When I was 18, I had to make one of the most important decisions of my life: where I would attend college. There were various factors to think about including cost, major, programs and, most importantly, in-state or out-of-state.
I was incredibly stressed because I knew that this decision wasn’t just about where I would spend the next four years; it would shape my future.
After careful consideration, I decided to attend a school out of my home state: the University of Missouri.
What I didn’t realize at the time was just how different it would feel. The truth is I had no idea what I was walking into.
I grew up in a town on the outskirts of Dallas. I was raised in a predominantly Hispanic town, surrounded by Mexican culture. You would hear Spanish in everyday conversation, walk across the street to grab some tacos and be surrounded by culture and tradition. It was never something I would think twice about; it was home.
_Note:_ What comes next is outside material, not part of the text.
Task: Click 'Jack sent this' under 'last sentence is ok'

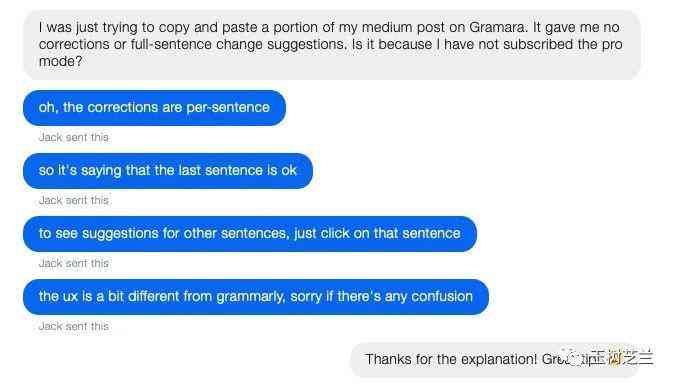Action: [x=74, y=200]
That changed the very moment I left.
All of a sudden, I found myself in a place where it was rare to see someone who shared my cultural background. I didn’t hear Spanish as often. I didn’t even speak it much anymore. Even the small things like late-night trips to the paleteria or stopping at a corner stand for an elote were gone. Something that had always felt so normal to me was unusual to everyone else.
That was my first time experiencing culture shock.
It started off subtle during conversations with my new friends — simple things like weddings, Christmases or childhood memories, something that felt universal. I would describe our traditions, the baile de las flores. I would describe how people danced as if they never wanted to stop, like they could feel the rhythm in their bones — how parents would lay their kids across chairs so they could stay longer.
I couldn’t help but notice the looks I would receive. The ones of pure fascination and curiosity. The stories I would tell were just another typical story to me, but to them, it was foreign and unheard of.
Over time, I started to feel like an exhibit in a museum. It was like I was being seen but not understood.
The first few months were the hardest. For the first time in my life, I felt out of place. I felt misunderstood in ways I couldn’t put into words. It wasn’t about the environment: it was me finally realizing how different my idea of normal was.
When I went home for Thanksgiving break, I noticed I was struggling to speak Spanish as easily as I had before. It wasn’t coming naturally, and that terrified me. In that moment, I truly felt like I was losing myself.
Back home, things didn’t need an explanation. We didn’t justify the way we celebrated holidays, or why we switched between languages mid-sentence. It was unspoken — things everyone simply just knew.
Here at Mizzou, it was different.
I remember feeling like people had an idea of who I was before I would tell them. It felt like every question came already with an answer. Like they had this version of my life in their heads, what my childhood looked like, how my family celebrated holidays, even what I ate. Like they were testing just how Mexican I was.
I was being measured against expectations I didn’t choose. And that’s what made me miss home the most.
As a first-generation student, this experience meant more than simply adjusting to a new place.
My grandparents came here to give their families opportunities that they never had. My parents were able to attend high school. Now here I am, attending a college outside of Texas, something neither of them had the chance to do.
Every step I take is not only for my dreams but theirs as well.
Over time, I have learned to exist in spaces that are uncomfortable. My mom embedded into my head that there are always going to be rooms that we are not invited into, but that we must step into them anyway.
I still feel the distance between where I come from and where I am. But I’ve realized that just because people misunderstand me, it doesn’t mean I have misunderstood myself.
I know who I am and where I come from. And that is something I refuse to let go of, no matter where I am.